O crime pode ser praticado por qualquer pessoa, portanto é classificado como crime comum.
Além disso, é necessário que um crime determinado seja imputado a alguém determinado, assim, se em algum desses elementos houver indeterminação, não se caracteriza a denunciação caluniosa, e sim a falsa comunicação de crime.
No §1º está prevista uma causa de aumento de pena se o agente usa nome diverso do real ou usa-se do anonimato.
A pena, conforme §2º, será diminuída pela metade se a denúncia for de contravenção penal.
Se da denúncia decorrer a abertura de uma Comissão Parlamentar de Inquérito (CPI) não haverá o crime, já que tal comissão não está prevista no tipo do art. 339. Há a necessidade da previsão no artigo para caracterizar o crime em razão do princípio da estrita legalidade.
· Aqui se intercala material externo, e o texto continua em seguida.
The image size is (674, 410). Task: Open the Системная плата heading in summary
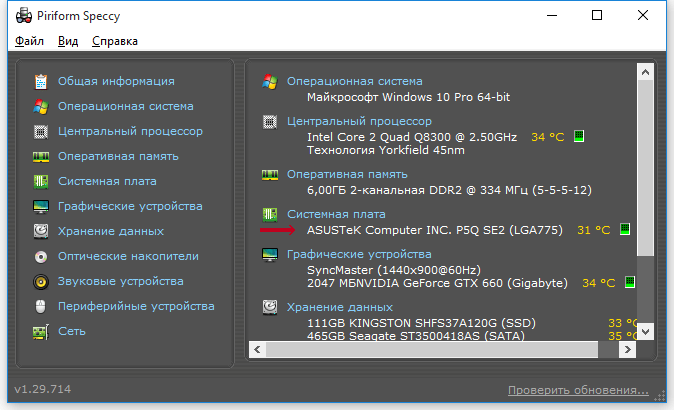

A calúnia (art. 138, CP) é um crime contra a honra, já a denunciação caluniosa é um crime contra a administração da justiça. Veja as demais diferenças:
Calúnia | Denunciação Caluniosa |
---|---|
Crime contra a honra. | Crime contra a administração da justiça. |
Crime de menor potencial ofensivo. | Crime de elevada gravidade. |
Mera imputação de um fato definido como crime. | Imputação de infração ético-disciplinar, ato ímprobo ou crime. |
Não precisa gerar um procedimento investigativo. | Imputação deve gerar um procedimento investigativo. |
Não se caracteriza com imputação de contravenção penal. | Caracteriza-se pela imputação de contravenção penal (com pena reduzida) |
É importante não confundir a denunciação caluniosa com os crimes de:
O STJ pacificou entendimento de que o juízo competente para processar o crime de denunciação caluniosa é aquele onde foram iniciadas as investigações acerca do fato denunciado.
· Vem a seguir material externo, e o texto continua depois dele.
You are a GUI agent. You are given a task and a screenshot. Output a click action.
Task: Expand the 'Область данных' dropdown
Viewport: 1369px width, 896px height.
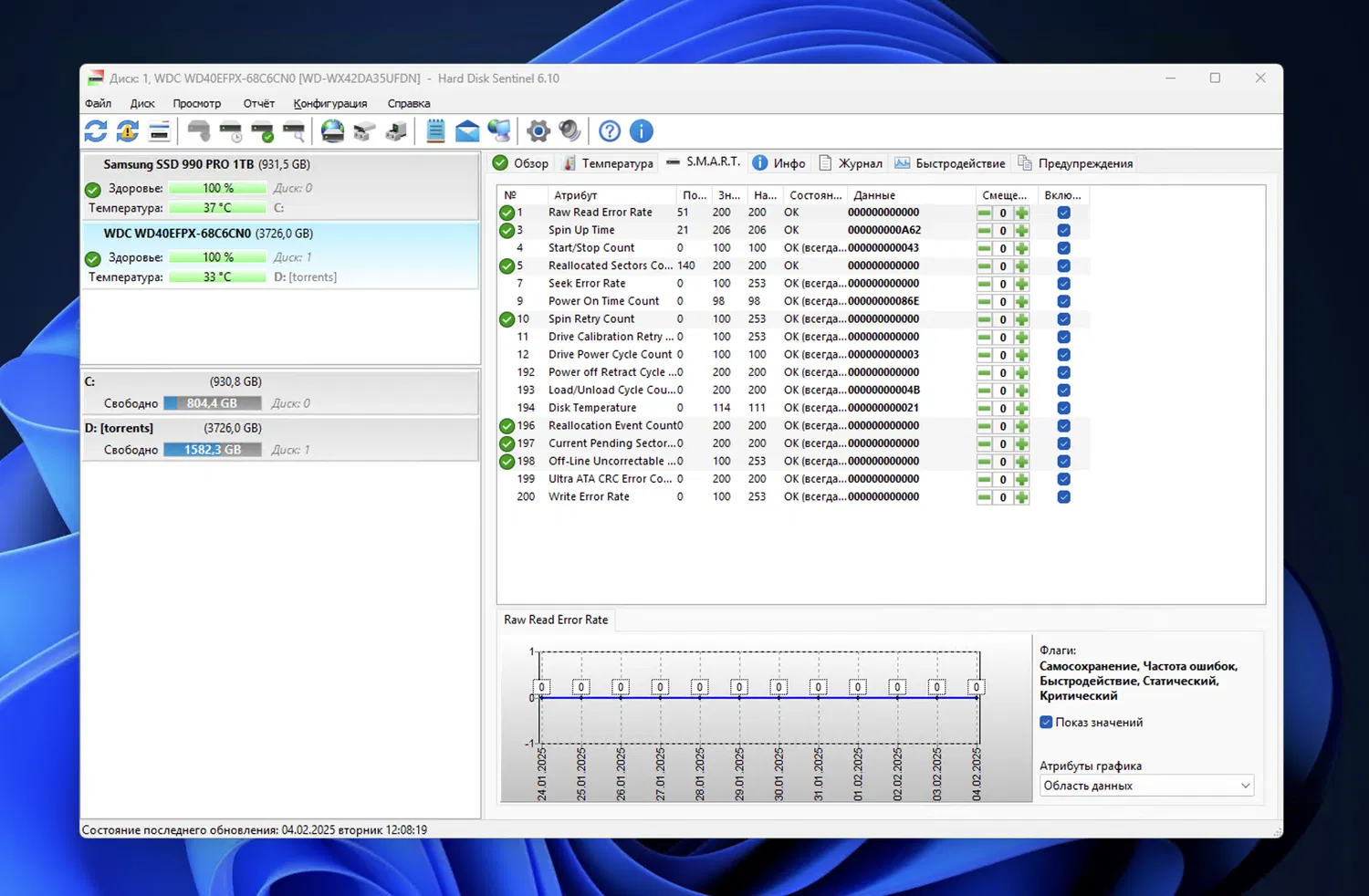click(1146, 786)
"A jurisprudência desta Corte Superior é firme em assinalar que, ‘considera-se consumado o crime de denunciação caluniosa no local onde foram iniciadas as investigações, ainda que preliminares, sobre o fato denunciado’. (AgRg no RHC 55.609/RJ, relator Ministro Rogerio Schietti Cruz, Sexta Turma, julgado em 1/12/20, DJe de 10/12/20.)"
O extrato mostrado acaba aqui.